Alexandre Francisca, a Xande, também foi taxativa contra o cercamento. “Tenho 33 anos de Ipatinga e não concordo com esse negócio de fechar o Parque. Tem tanta coisa pra fazer, e ninguém quer que feche. O prefeito tem que deixar os barraqueiros lá, tem é que dar emprego. O Parque Ipanema é do povo!”, arrematou.
Para Elianderson Lima, o Parque Ipanema é o único lugar da cidade onde as pessoas se encontram. “É onde se encontram pobres e ricos, os ricos tem os clubes onde podem ir, mas as pessoas de baixa renda, não. Só lhes resta o Parque para ir com suas famílias”.
Ele criticou o governo municipal dizendo que a proposta de colocar cerca é uma demonstração de incompetência para resolver o problema da segurança pública. “O cercamento é uma demonstração da falta de competência para resolver outros problemas pelos quais a cidade está passando. Antes, todas as repartições públicas, as escolas, tinham vigilância, mas a Prefeitura está descoordenada, quer transformar o Parque numa prisão para quem o freqüenta. Querem abrir um presídio no cartão postal da cidade”, disparou.
Lucas Fagundes também criticou a incompetência para resolver o problema da segurança e apontou como sugestão a criação da Guarda Municipal em cooperação com Polícia Militar para solucionar o problema da segurança física e patrimonial no Parque. “Cercar é demonstração de incompetência”, criticou.

COMPARTILHAMENTO

A representante do Conselho da Mulher Empreendedora da Aciapi, Solange, também questionou a proposta: “Cercar é a solução? A guarda Municipal é tão mais fácil. Além disso, cercar é tratar as pessoas como animais. O Parque Ipanema é um lugar bonito que queremos preservar para nossos filhos, netos e visitantes”, disse, lembrando: “Nossas casas tem fechadura e nem por isso os meliantes deixaram de arrombá-las.

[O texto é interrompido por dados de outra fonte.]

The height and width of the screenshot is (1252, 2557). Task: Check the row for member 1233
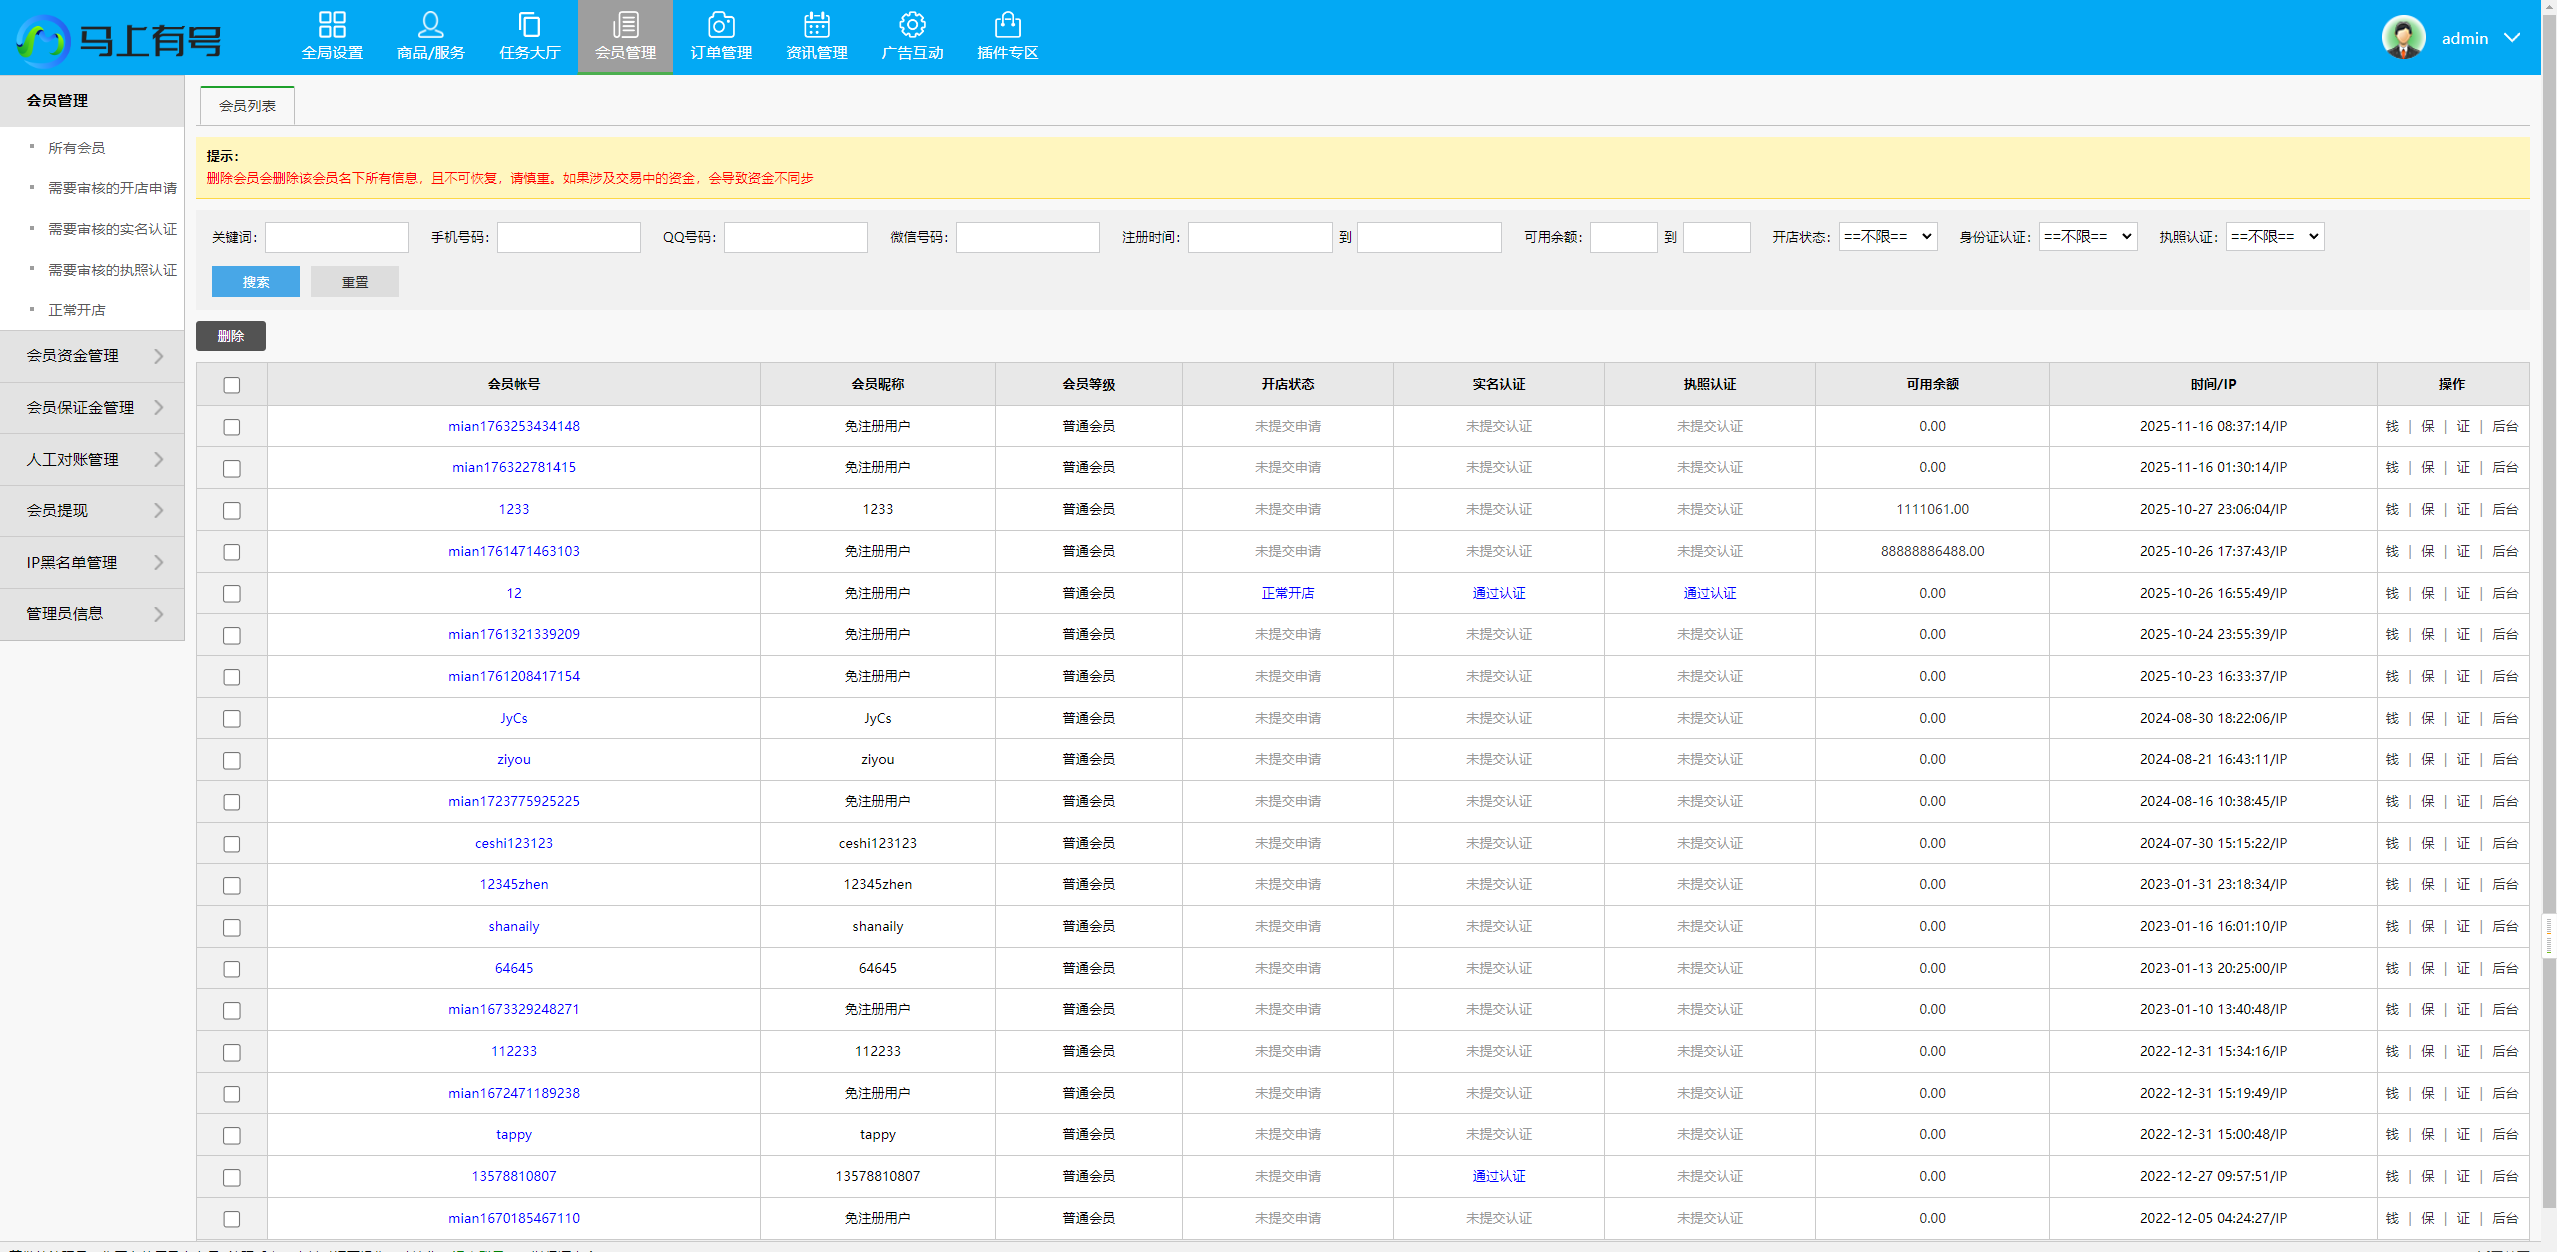pos(232,511)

Morei no exterior e lá não existe isso, existem guardas para tomar conta”.

ESTUDO

O estudante universitário e militante Leonardo Patrick se reportou à historiadora ipatinguense Marilene Tuller, autora do livro “Massacre de Ipatinga” para dizer que sempre existiu uma separação social histórica na cidade entre um lado e outro a da linha férrea que o Parque Ipanema veio diminuir, criando o compartilhamento do espaço público.
Patrick fez ainda um comparativo com um estudo realizado por estudantes de UFRS sobre o cercamento de parques urbanos, concluindo que uma minoria se sentia segura com o cercamento do Parque Farroupilha, em Porto Alegre. “A maioria se sentia insegura por falta de policiamento, iluminação, câmeras de segurança”, finalizou.
“Pra que fechar o Parque Ipanema, se tem um monte de buracos na rua para serem fechados?”, indagou o ator Kadoshi Miranda do Coletivo Deck. Ele declamou um poema criticando a segregação a partir do ponto de vista de uma cerca.

AMPLIAÇÃO DA SEGURANÇA
Em sua intervenção, a representante do Consep Eliane Soares Correia, tentou desfazer o conceito de cercamento do Parque, que foi o termo utilizado inclusive para a convocação da Audiência Pública. Segundo ela, talvez, esta não seja a expressão mais correta por causar certa confusão. “Estamos falando na ampliação da segurança no Parque. Se virmos as estatísticas de eventos de criminalidades, certamente teremos outro olhar para o problema”, disse. “Ninguém está propondo cercamento para privatizar, nem fazer muralhas”, contemporizou, destacando que a Polícia Militar está fazendo um bom trabalho, mas o pequeno efetivo policial não consegue resolver todos os problemas.
O jornalista Joel Souto, integrante do Conselho Integrado de Segurança Pública, também defendeu o cercamento do Parque. Ele disse que a discussão não é recente e vem sendo feita internamente no Consep há cerca de 10 anos. “Esta proposta foi apresentada aos governos de Robson Gomes e Cecília Ferramenta”, disse, ressaltando não se tratar de uma agenda do atual governo municipal, “mas de uma demanda levada ao Consep por pessoas que sofrem diuturnamente com a criminalidade”. “Nesta luta, já tivemos alguns avanços como a iluminação com lâmpadas de led, mas não obtivemos outras, como câmeras de segurança e a cerca”, concluiu.